Alter Memory Processes with Mindfulness
By John M. de Castro, Ph.D.
“mindfulness training can improve working memory by overcoming proactive interference, which occurs when old information prevents the recall of new information.” – Sara Lazar
Humans have both an amazing capacity to remember. Our long-term store of information is virtually unlimited. Often the problem is retrieving that information when needed. Memory ability is so important to everyday human functioning that it is important to study ways to maintain or improve it. Mindfulness has been shown to improve working memory capacity.. But little is known about the components of memory that are affected by mindfulness training.
In today’s Research News article “Mindfulness and false memories: state and dispositional mindfulness does not increase false memories for naturalistic scenes presented in a virtual environment.” (See summary below or view the full text of the study at: https://www.ncbi.nlm.nih.gov/pmc/articles/PMC8885469/ ) Ayache and colleagues recruited college students and randomly assigned them to a mindfulness condition or a control condition. They were measured for mindfulness, depression, mood, and cognitive flexibility. The participants listened to a 15-minute audio instruction on mindfulness or a philosophical tale.
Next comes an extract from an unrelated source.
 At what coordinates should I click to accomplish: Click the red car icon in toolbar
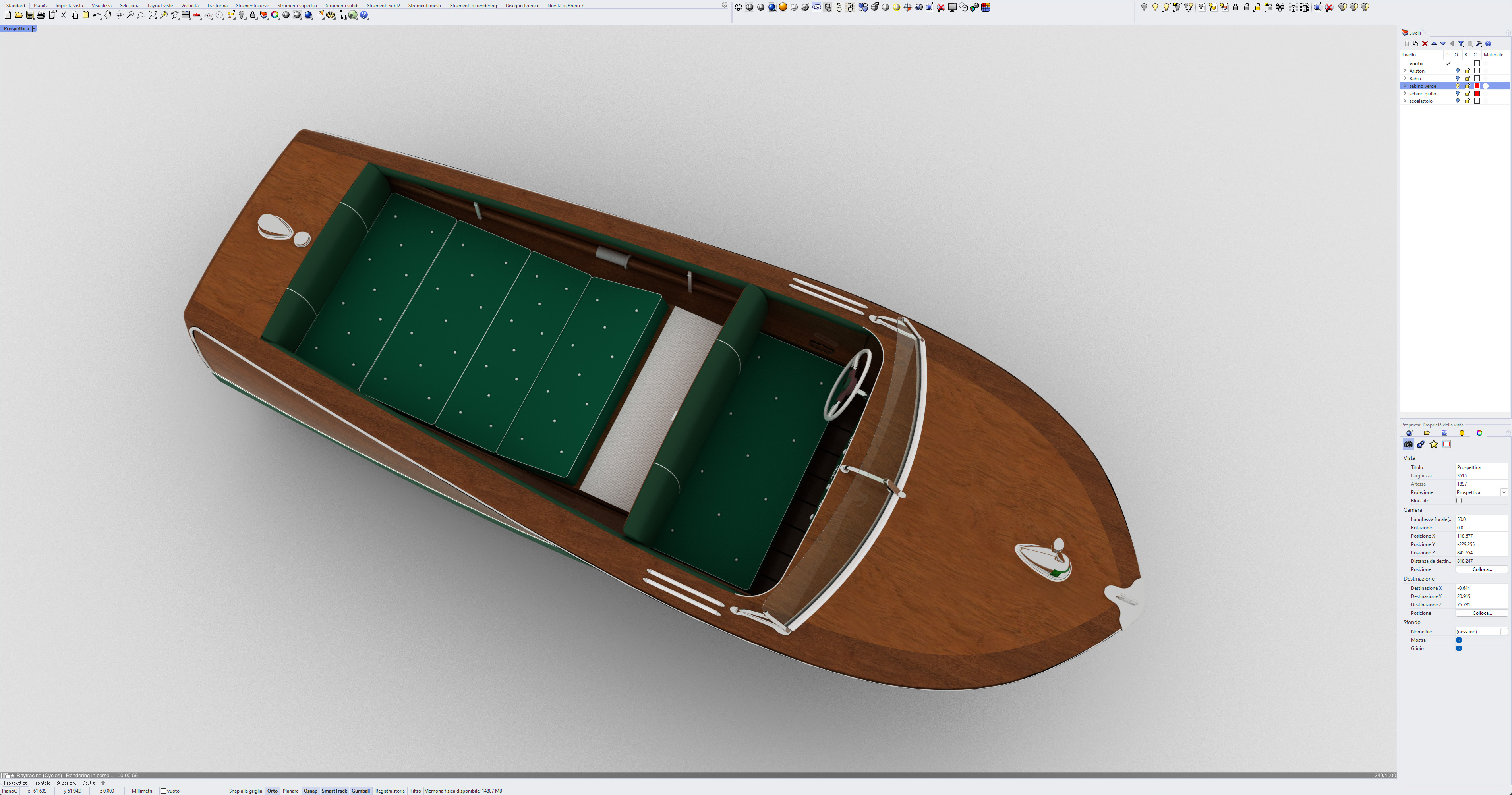[197, 15]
Afterward they completed scales measuring sleepiness, mind wandering, focused attention, internal absorption, body awareness, and external absorption. They then completed a memory task involving watching a virtual scene with many elements including animals, fruits, vegetables, musical instruments, furniture, clothes, and tools. They were then presented with a number of items some of which were included in the scene and some that were not and asked to indicate whether they had seen them in the scene.
They found that in comparison to the control condition after mindfulness induction the participants had significantly higher levels of body awareness, focused attention, and sleepiness. The mindfulness group also had significant increases in memory sensitivity. Also, mindfulness non-reactivity levels were associated with better overall recall rates while acting with awareness was associated with false recognitions.
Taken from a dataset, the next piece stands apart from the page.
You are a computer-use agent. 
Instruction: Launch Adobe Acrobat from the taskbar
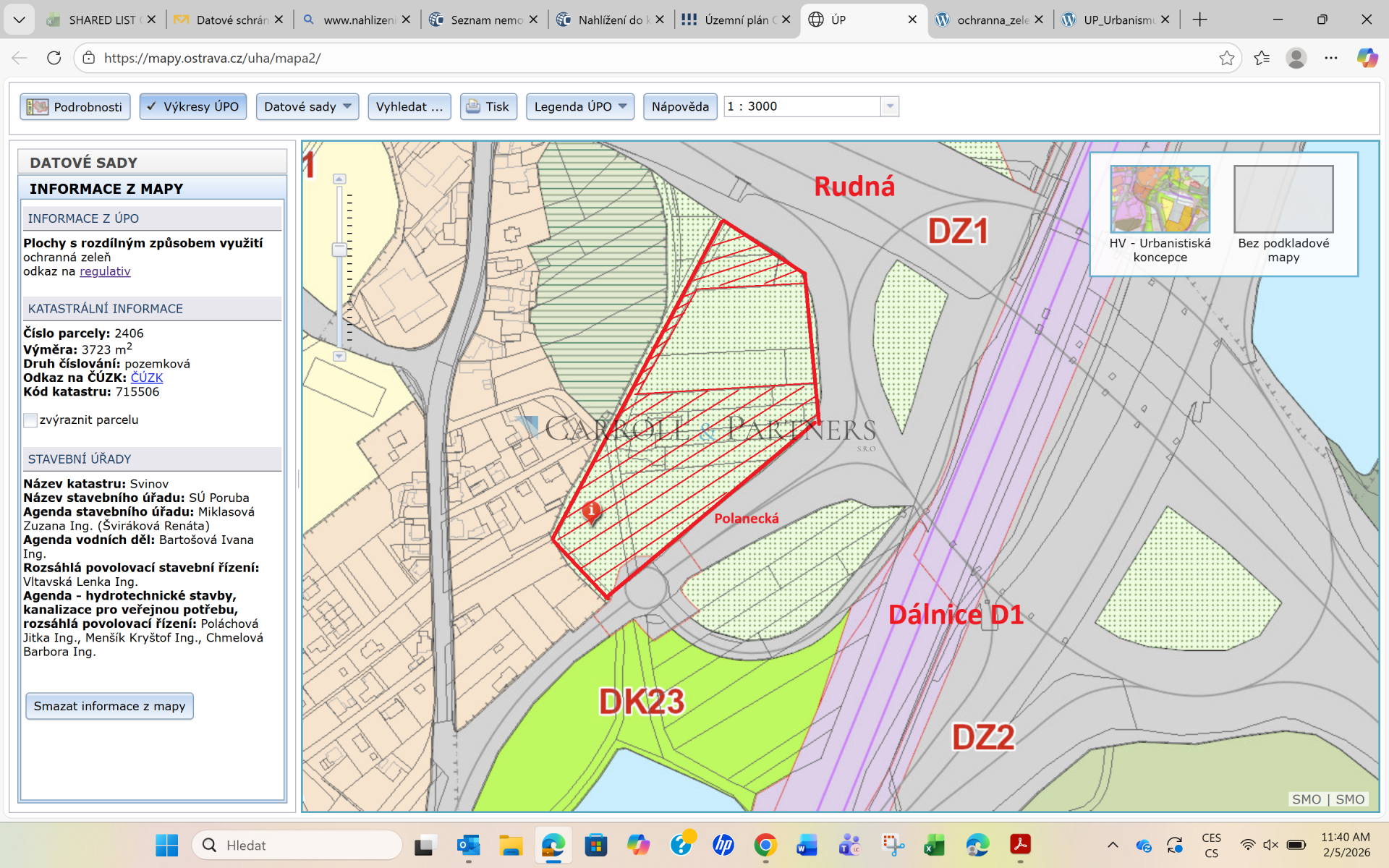[1020, 845]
The findings are complex but suggest that brief mindfulness inductions can affect memory processes. To disentangle the various components more research is warranted.
“When you try to learn something new, it’s difficult to do it because you have all these past memories that interfere. It makes a lot of sense that mindfulness might improve that, because the tendency to attend to the present moment is a core concept of mindfulness.” – Jonathan Greenberg
CMCS – Center for Mindfulness and Contemplative Studies
This and other Contemplative Studies posts are also available on Twitter @MindfulResearch
Ayache, J., Abichou, K., La Corte, V., Piolino, P., & Sperduti, M. (2022). Mindfulness and false memories: state and dispositional mindfulness does not increase false memories for naturalistic scenes presented in a virtual environment. Psychological research, 86(2), 571–584. https://doi.org/10.1007/s00426-021-01504-7
Mindfulness attracted increased research interests in the last decade, reporting an overall beneficial effect of this practice on cognitive performances. Nevertheless, recently a possible detrimental impact of mindfulness has been underlined. While the effect of mindfulness on memory remains under-explored, recent studies have observed an increased false-memory susceptibility after mindfulness practice. A possible explanatory mechanism has been suggested, related to the nature of the studied material. For semantically related information, mindfulness would increase false memories; however, the addition of rich perceptual information could prevent this detrimental effect. The present study aimed to verify this hypothesis by testing the impact of state mindfulness induced by a short meditation session, and dispositional mindfulness on the production of false memory for pictorial material presented in a complex virtual environment. We employed a virtual reality version of the Deese–Roediger–McDermott paradigm (DRM), a classical protocol to induce false memories. Contrary to previous studies, we did not observe any effect of mindfulness on false or correct memories (free recall and recognition) after a short mindfulness practice session compared to a control condition. Nonetheless, we found a beneficial effect of mindfulness practice on memory sensitivity. Additionally, we reported a positive and negative effect of dispositional mindfulness on memory outcomes. While the Non-Reactivity facet was associated with overall better memory performances, we observed an association between the Acting with Awareness facet and an increased recollection of lures. We discuss these findings in line with a recent proposal on the link between mindfulness and episodic memory.